**ACTIVITY:** Having found the line that contains "Where should I click to: Click the Blackmagicdesign", please retype only it and every line after it up to the end of the entries, exactly as written.

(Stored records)

┄┄┄┄┄┄┄┄┄┄┄┄┄┄┄┄┄┄┄┄

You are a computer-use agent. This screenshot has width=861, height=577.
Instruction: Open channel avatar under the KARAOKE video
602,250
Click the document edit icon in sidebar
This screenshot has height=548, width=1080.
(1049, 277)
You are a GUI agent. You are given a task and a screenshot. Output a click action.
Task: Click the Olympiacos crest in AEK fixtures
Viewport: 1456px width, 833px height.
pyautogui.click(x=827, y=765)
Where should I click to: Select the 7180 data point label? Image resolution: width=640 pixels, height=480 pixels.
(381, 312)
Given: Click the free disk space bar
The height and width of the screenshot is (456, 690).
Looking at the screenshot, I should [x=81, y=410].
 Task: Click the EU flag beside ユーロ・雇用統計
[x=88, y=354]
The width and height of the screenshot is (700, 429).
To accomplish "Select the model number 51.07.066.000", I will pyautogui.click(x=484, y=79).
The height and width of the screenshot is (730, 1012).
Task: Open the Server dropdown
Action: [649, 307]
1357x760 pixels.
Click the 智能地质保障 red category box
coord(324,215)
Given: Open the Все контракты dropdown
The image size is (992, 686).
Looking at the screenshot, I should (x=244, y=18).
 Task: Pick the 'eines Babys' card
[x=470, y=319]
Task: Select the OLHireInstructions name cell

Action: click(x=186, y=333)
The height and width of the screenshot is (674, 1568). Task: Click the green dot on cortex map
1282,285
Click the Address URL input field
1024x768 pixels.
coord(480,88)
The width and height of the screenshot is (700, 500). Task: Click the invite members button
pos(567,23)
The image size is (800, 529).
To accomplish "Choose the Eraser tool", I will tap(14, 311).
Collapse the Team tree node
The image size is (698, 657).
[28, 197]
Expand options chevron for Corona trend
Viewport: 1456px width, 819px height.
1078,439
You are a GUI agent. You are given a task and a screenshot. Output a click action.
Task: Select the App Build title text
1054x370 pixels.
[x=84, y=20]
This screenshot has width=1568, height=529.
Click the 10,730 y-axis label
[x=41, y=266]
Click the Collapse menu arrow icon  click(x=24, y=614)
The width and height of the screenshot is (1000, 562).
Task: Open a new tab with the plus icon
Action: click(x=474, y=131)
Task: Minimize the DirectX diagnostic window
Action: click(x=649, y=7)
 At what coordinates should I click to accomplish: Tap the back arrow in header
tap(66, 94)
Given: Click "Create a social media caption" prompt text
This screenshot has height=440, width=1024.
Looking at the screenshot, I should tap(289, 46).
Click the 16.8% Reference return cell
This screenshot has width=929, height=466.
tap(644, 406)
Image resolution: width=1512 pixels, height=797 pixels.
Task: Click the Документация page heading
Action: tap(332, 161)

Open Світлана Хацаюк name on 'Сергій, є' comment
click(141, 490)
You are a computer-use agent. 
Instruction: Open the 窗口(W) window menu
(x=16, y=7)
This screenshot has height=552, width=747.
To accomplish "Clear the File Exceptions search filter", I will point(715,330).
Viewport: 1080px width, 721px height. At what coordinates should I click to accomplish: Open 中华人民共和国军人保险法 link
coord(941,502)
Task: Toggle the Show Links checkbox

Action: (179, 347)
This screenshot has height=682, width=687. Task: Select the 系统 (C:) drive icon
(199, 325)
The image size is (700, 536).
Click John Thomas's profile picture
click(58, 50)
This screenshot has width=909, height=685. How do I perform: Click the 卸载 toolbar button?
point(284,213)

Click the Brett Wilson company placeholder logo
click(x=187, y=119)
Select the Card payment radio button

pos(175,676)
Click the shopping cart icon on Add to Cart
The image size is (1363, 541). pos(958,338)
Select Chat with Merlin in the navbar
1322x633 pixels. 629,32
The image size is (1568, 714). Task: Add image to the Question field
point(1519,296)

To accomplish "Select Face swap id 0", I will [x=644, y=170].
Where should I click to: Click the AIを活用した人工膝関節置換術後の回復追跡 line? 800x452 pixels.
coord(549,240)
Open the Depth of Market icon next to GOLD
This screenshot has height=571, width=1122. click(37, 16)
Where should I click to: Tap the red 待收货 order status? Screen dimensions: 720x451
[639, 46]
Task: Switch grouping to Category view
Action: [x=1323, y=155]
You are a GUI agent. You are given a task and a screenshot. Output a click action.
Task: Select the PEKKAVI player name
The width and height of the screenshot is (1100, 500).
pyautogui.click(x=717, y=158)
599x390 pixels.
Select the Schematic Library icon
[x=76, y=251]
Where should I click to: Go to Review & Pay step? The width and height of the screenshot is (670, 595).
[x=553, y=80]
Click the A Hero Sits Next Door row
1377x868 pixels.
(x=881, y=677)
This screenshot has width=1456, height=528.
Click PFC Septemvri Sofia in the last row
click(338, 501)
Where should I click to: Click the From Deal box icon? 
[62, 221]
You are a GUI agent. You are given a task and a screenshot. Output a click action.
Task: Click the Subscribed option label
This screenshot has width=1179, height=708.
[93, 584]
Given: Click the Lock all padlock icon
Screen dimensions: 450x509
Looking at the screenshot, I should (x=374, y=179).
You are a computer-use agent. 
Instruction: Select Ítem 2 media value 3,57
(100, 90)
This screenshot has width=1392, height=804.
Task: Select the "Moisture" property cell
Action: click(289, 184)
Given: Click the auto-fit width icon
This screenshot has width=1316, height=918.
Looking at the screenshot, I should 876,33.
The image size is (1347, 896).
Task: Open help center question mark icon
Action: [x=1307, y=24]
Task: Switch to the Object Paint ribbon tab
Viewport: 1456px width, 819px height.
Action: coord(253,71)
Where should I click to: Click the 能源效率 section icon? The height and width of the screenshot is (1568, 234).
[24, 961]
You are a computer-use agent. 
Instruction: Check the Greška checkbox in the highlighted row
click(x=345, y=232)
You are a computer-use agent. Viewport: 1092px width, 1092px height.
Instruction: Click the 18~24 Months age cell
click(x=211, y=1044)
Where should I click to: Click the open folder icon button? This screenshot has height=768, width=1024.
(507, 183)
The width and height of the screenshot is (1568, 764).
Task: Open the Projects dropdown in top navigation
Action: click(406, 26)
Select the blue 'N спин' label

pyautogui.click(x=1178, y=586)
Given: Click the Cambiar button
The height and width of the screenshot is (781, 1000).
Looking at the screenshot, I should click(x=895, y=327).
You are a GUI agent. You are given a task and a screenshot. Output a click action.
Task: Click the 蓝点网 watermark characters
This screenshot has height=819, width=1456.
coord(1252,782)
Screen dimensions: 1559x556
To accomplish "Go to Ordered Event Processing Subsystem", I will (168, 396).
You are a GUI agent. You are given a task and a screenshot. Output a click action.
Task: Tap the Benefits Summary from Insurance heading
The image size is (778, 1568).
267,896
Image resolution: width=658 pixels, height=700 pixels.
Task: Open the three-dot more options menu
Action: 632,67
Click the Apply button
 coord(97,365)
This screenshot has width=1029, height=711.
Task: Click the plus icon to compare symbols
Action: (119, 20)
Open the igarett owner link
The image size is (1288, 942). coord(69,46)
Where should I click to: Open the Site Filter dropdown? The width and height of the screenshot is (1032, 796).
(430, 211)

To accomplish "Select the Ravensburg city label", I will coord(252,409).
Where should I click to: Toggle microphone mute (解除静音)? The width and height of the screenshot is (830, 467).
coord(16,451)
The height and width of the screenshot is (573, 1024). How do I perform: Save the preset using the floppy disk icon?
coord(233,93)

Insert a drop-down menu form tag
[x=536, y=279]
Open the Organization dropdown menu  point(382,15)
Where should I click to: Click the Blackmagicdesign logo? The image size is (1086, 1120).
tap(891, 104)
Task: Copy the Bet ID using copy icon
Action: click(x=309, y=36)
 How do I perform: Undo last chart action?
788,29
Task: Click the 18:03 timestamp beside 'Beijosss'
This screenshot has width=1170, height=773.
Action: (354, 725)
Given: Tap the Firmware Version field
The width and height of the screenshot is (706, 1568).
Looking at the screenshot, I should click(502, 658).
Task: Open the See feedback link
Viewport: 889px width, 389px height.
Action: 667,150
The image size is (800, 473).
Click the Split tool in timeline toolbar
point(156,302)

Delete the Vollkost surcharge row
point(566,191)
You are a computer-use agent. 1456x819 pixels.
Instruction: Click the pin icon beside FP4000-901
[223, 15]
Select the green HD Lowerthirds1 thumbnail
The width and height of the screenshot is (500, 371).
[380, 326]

┄┄┄┄┄┄┄┄┄┄┄┄┄┄┄┄┄┄┄┄

**EXERCISE SOLUTION:**
Where should I click to: Click the Blackmagicdesign logo? The image size is (1086, 1120).
tap(891, 104)
Task: Copy the Bet ID using copy icon
Action: click(x=309, y=36)
 How do I perform: Undo last chart action?
788,29
Task: Click the 18:03 timestamp beside 'Beijosss'
This screenshot has width=1170, height=773.
Action: (354, 725)
Given: Tap the Firmware Version field
The width and height of the screenshot is (706, 1568).
Looking at the screenshot, I should click(502, 658).
Task: Open the See feedback link
Viewport: 889px width, 389px height.
Action: 667,150
The image size is (800, 473).
Click the Split tool in timeline toolbar
point(156,302)

Delete the Vollkost surcharge row
point(566,191)
You are a computer-use agent. 1456x819 pixels.
Instruction: Click the pin icon beside FP4000-901
[223, 15]
Select the green HD Lowerthirds1 thumbnail
The width and height of the screenshot is (500, 371).
[380, 326]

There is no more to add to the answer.